#### Requirement A:
Return, word for word, the passage of the notification-fix notes running from "2) Updated SimpleNotificationMessage.toXML()." down to "owner is EMPTY_DOC.".

──────

This most likely will affect a lot of Muse code. As Chris
pointed out,
Oliver's ThreadLocal solution for the EMPTY_DOC won't work.
EMPTY_DOC
can still be used, but any code which uses it must follow
the rules
above. Also, the DocumentBuilderFactory can't be a
singleton either
since it's also not thread-safe.
NOTIFICATION FIXES:
The following updates finally fix the multi-thread
notifications issue
for me:
1) Updated EndpointReference.java. Changed all
XmlUtils.EMPTY_DOC
references to XmlUtil.createDocument(). This is because a
resource's
EPR and its Element representation can be accessed from
multiple
threads, so all rules above apply.
2) Updated SimpleNotificationMessage.toXML(). Changed
XmlUtil.EMPTY_DOC
reference to XmlUtil.createDocument(). This is because a
root Element
is created and XmlUtils.getAllNamespaces(root) is called on
it, so rule
#3 apply.
3) Updated
NotificationConsumerClient.notify(NotificationMessage[]
messages) to not assume that messages[x].toXML() will return
an Element
whose owner is EMPTY_DOC.
Changed these lines:
Element notify =
XmlUtils.createElement(WsnConstants.NOTIFY_QNAME);
for (int n = 0; n < messages.length; ++n)
notify.appendChild(messages[n].toXML(), true);
To these lines:
Document doc = XmlUtils.createDocument();
Element notify = XmlUtils.createElement(doc,
WsnConstants.NOTIFY_QNAME);
for (int n = 0; n < messages.length; ++n)

──────

#### Requirement B:
Locate each line of the records that contains the string "should" with the same case, and copy those lines in full.

#### Provided entries:

──────

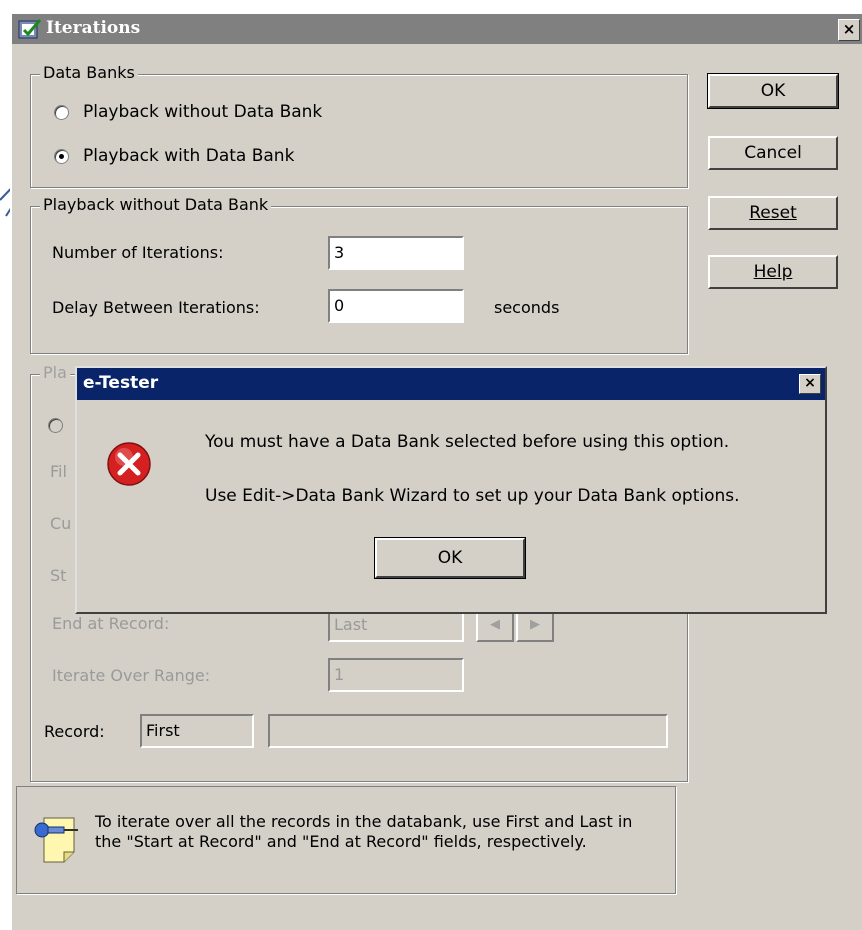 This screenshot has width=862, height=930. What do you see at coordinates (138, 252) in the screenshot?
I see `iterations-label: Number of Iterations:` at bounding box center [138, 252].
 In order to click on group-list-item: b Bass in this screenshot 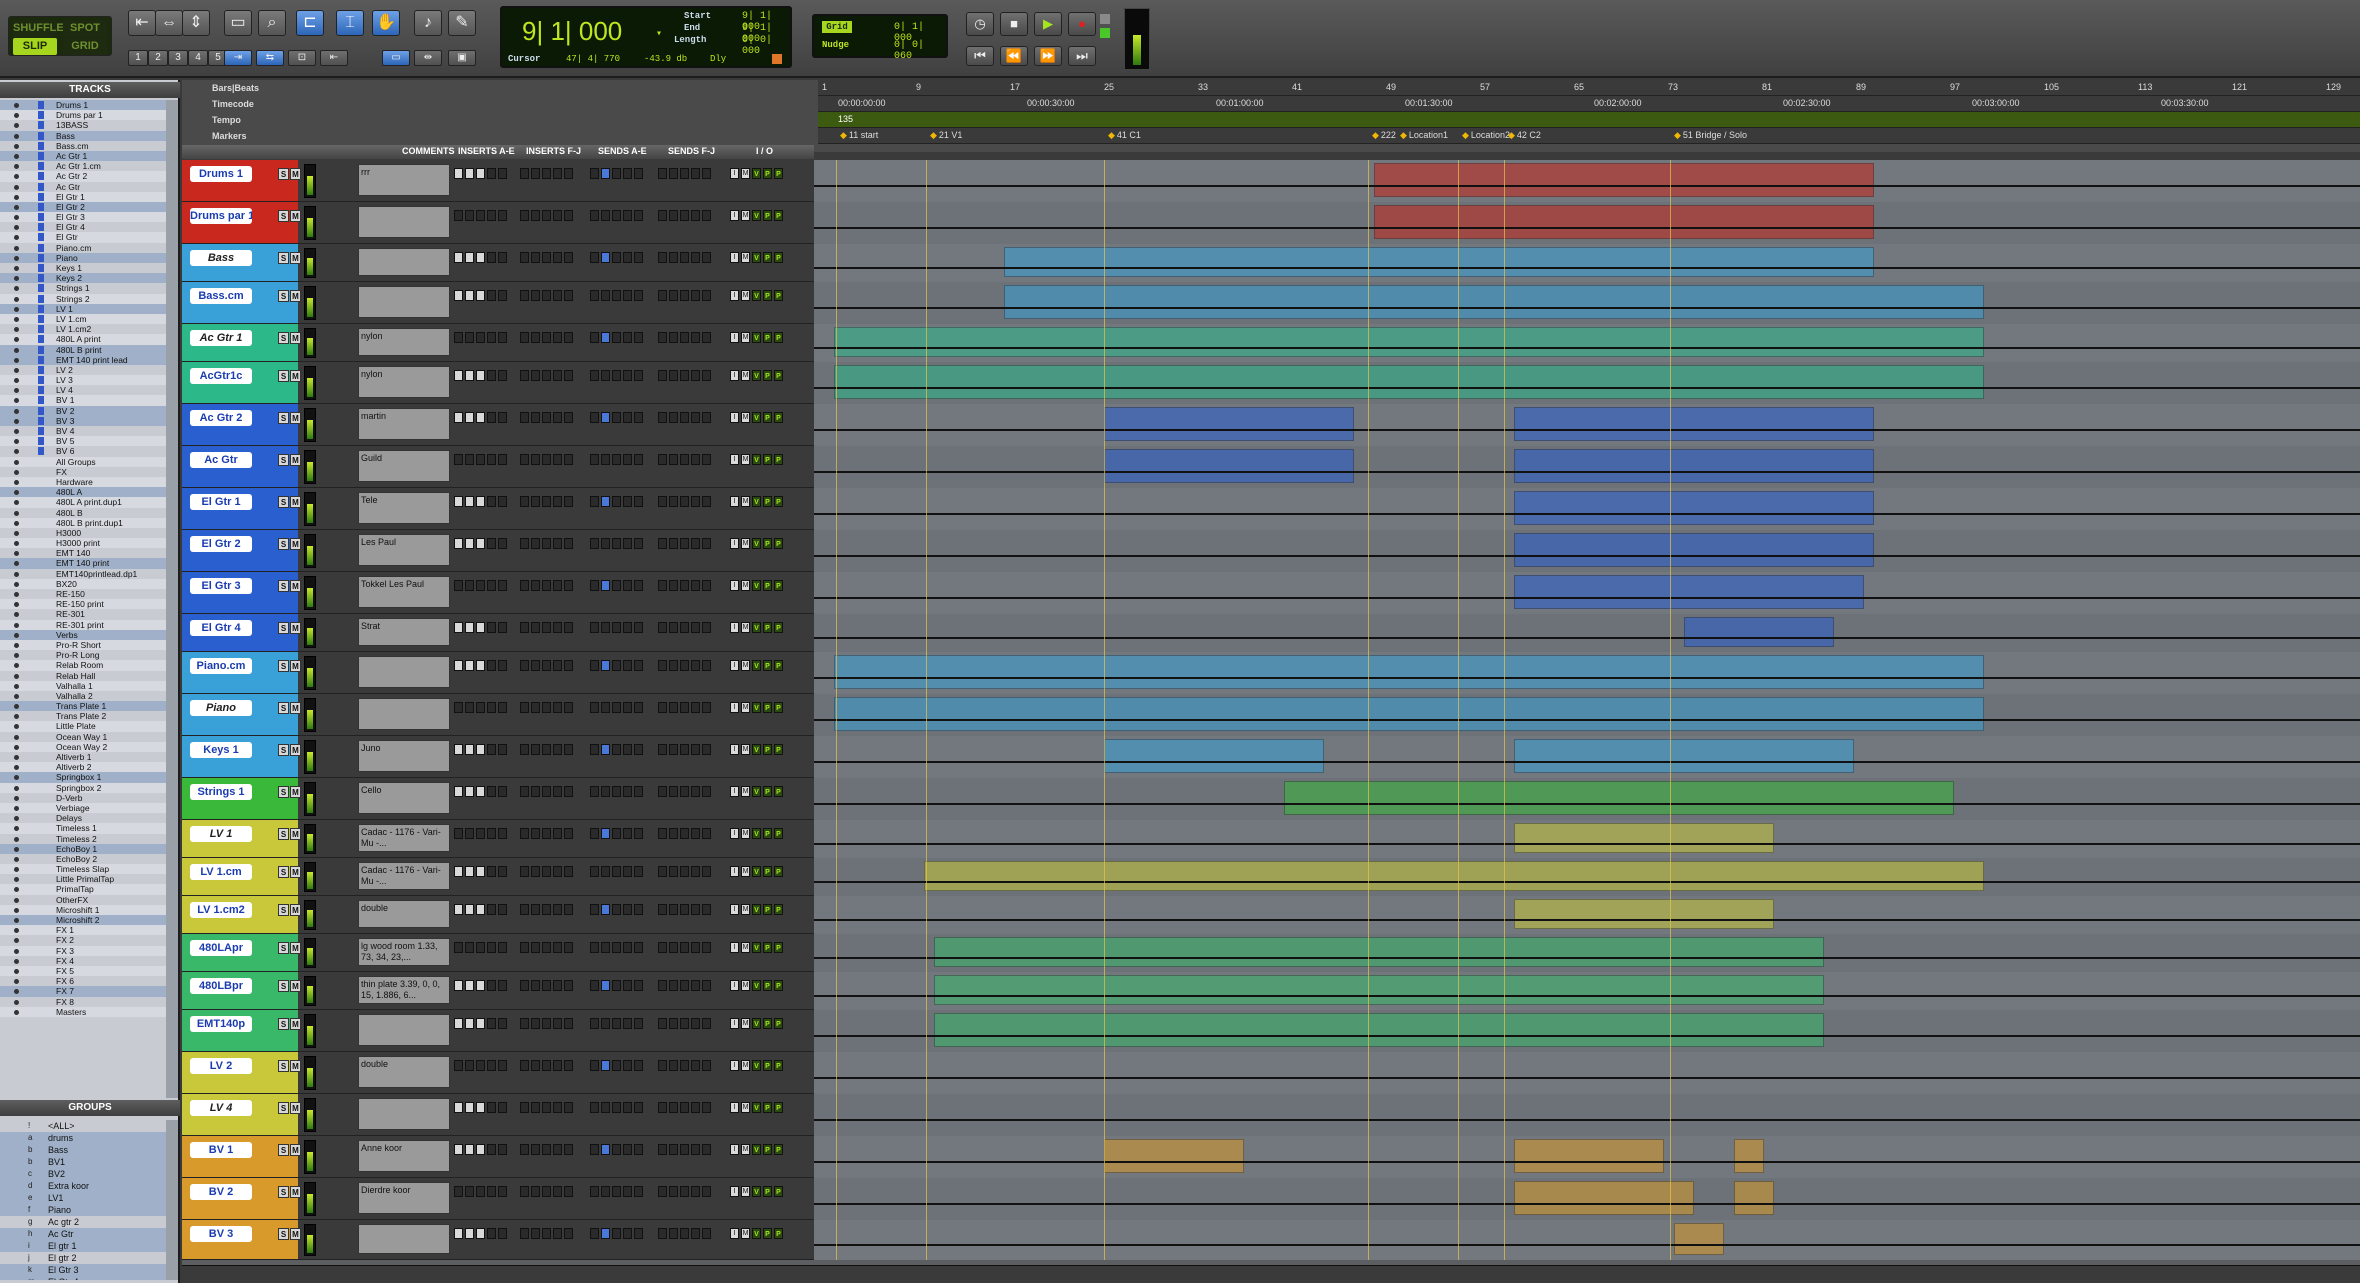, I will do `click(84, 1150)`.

──────

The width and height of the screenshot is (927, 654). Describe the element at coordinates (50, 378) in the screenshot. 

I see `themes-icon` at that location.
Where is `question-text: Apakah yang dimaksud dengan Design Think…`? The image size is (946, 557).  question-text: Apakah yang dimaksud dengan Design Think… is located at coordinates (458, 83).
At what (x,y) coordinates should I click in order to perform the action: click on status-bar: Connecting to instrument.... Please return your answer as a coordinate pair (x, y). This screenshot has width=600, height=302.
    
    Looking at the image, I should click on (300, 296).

──────

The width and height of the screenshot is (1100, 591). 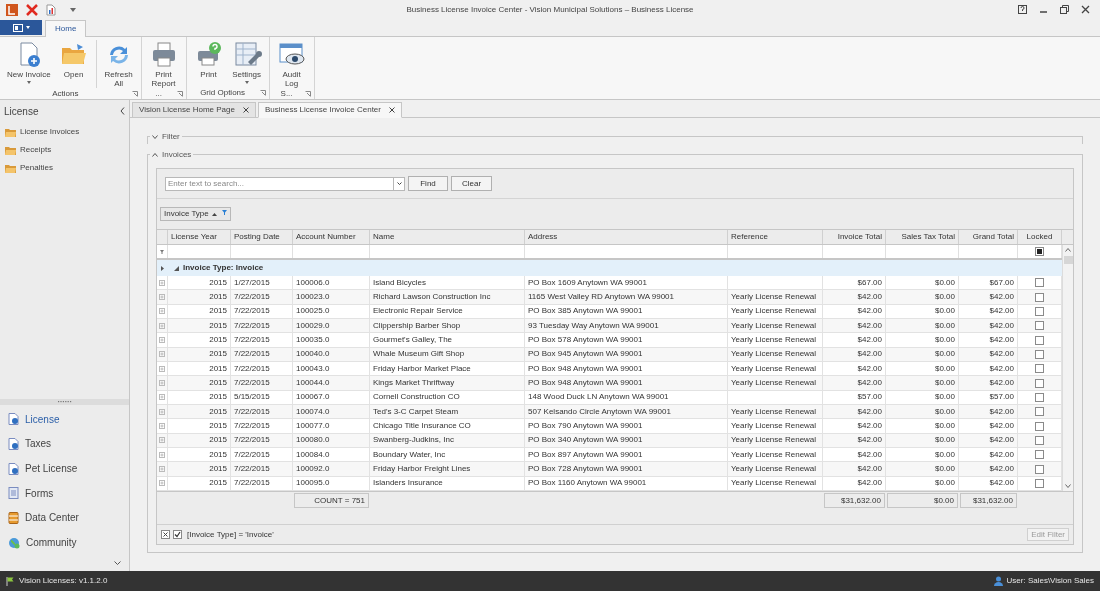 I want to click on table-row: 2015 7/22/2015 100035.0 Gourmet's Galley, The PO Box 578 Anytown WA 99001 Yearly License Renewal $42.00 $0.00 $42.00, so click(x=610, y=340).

──────

#### Exercise response A:
2) Updated SimpleNotificationMessage.toXML(). Changed
XmlUtil.EMPTY_DOC
reference to XmlUtil.createDocument(). This is because a
root Element
is created and XmlUtils.getAllNamespaces(root) is called on
it, so rule
#3 apply.
3) Updated
NotificationConsumerClient.notify(NotificationMessage[]
messages) to not assume that messages[x].toXML() will return
an Element
whose owner is EMPTY_DOC.

#### Exercise response B:
At what (x,y) coordinates should I click in order to perform the action: click on status-bar: Connecting to instrument.... Please return your answer as a coordinate pair (x, y). This screenshot has width=600, height=302.
    Looking at the image, I should click on (300, 296).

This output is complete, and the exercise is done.